Bain & Company identifies the five “races” and resulting scenarios that it expects will occur by 2025:

Megatrend #1: Connectivity/Digitalization: Bain estimates that the number of cars sold at traditional brick-and-mortar dealerships in Europe will fall 37 percent by 2025. This will inevitably result in a consolidation of today's dealership structures - albeit within limits, since dealers will continue to play a key role in other areas such as test drives, car deliveries and car maintenance. Online purchases will account for 37 percent of new car sales to individuals in Europe, and car manufacturers will dominate online retail sales. 

Megatrend #2: Shared mobility: Shared vehicles and networked mobility will continue to reduce demand for new cars in cities. Fewer and fewer urban households will own cars.  Although shared mobility will squeeze sales volumes and margins, especially for urban car dealers, it will create new opportunities in areas such as maintaining and operating car-sharing fleets, which could become a significant source of income.

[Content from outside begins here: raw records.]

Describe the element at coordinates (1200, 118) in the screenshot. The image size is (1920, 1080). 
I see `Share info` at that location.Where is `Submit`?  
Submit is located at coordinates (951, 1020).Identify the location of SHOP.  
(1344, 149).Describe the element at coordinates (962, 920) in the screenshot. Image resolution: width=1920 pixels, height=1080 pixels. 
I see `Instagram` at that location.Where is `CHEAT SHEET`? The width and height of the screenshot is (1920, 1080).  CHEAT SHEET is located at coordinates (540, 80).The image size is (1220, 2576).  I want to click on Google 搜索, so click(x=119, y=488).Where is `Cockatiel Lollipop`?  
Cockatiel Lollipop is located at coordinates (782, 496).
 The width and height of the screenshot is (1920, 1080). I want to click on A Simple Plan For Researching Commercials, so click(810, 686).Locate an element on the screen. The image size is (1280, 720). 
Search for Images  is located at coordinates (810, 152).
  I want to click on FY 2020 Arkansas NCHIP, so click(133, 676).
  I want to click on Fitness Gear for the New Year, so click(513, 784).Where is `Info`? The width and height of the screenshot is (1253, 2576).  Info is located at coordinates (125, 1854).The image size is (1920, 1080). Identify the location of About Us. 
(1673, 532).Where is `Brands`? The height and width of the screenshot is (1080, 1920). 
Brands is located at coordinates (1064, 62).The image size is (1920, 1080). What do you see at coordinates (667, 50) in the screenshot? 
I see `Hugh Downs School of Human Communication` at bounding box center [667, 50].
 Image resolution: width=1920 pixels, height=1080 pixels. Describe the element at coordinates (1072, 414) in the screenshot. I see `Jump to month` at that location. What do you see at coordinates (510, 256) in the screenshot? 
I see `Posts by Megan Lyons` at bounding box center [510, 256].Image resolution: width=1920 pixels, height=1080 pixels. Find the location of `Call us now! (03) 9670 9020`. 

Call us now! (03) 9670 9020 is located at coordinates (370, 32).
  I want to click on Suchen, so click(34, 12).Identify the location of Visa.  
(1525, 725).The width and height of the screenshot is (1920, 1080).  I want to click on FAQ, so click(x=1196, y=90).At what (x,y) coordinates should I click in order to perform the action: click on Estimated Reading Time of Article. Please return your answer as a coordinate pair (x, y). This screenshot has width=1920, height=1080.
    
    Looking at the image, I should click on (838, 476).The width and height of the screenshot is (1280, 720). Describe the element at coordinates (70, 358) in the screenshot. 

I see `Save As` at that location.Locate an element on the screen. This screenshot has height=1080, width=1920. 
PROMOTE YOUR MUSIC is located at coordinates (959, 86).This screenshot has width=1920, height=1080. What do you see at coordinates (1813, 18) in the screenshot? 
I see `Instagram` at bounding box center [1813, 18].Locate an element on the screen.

Megatrend #3: Powertrain electrification: By 2025, around 30 percent of all new cars sold and 6 percent of all vehicles on the road in Europe will have an electric powertrain (battery vehicles, range extenders or hybrids). The electric powertrain in full battery-powered vehicles will significantly reduce maintenance intensity.

Megatrend #4: Autonomous driving: In 2025, around 2 percent of newly registered cars in Europe will be fully automated (level 4). Autonomous driving and particularly driver assistance systems will lower the accident rate, thus impacting the car repair business. The number of car owners will also be in decline.  Bain expects new car sales in Berlin, for example, to fall 12 percent by 2030 in response to the increasing use of driverless taxis.

Megatrend #5: True customer focus: Customer-centric business models will unlock new ways to enhance customer satisfaction.  Increasingly, offerings will be tailored to individual customer needs.

To lessen the impact of the risks associated with the five races and exploit emerging opportunities, car manufacturers and car dealers need to take prompt action.

“Car manufacturers will be the lead architects of a new distribution model,” said Karl Strempel, a partner in Bain & Company’s Automotive practice and co-author of the report. “To increase sales and service efficiency and enhance customer experience and loyalty, successful manufacturers will take a rigorous approach that addresses each point of interaction with the customer.  This includes developing innovative retail formats; modeling future distribution activities on cutting-edge process management; creating new business models for dealers; and adjusting bonus and incentive plans.”

Under a new distribution system built around central online elements (sales and marketing, software updates, help desk), national sales companies will also interact directly with customers. They will operate national online shops, including offering customer advice and online purchase financing. At the same time, they will help car dealers implement the new distribution model, concept, including training measures for their employees.

The new distribution concept and the different retail formats and business models will also necessitate a prompt mindset shift on the part of dealers and employees. To survive and prosper in this new landscape, leading car dealers will have to invest in IT, digital processes and additional employee skills.

“There are no two ways about it: swift action is needed to transform the current car distribution model and ensure it will remain profitable. Car manufacturers, their national distribution companies and car dealers must address these challenges now,” said Dr. Eric Zayer, a partner in Bain & Company’s Automotive practice, and one of the report’s co-authors. “By developing innovative ideas and laying the groundwork for radical new concepts, they can set the course for the future.”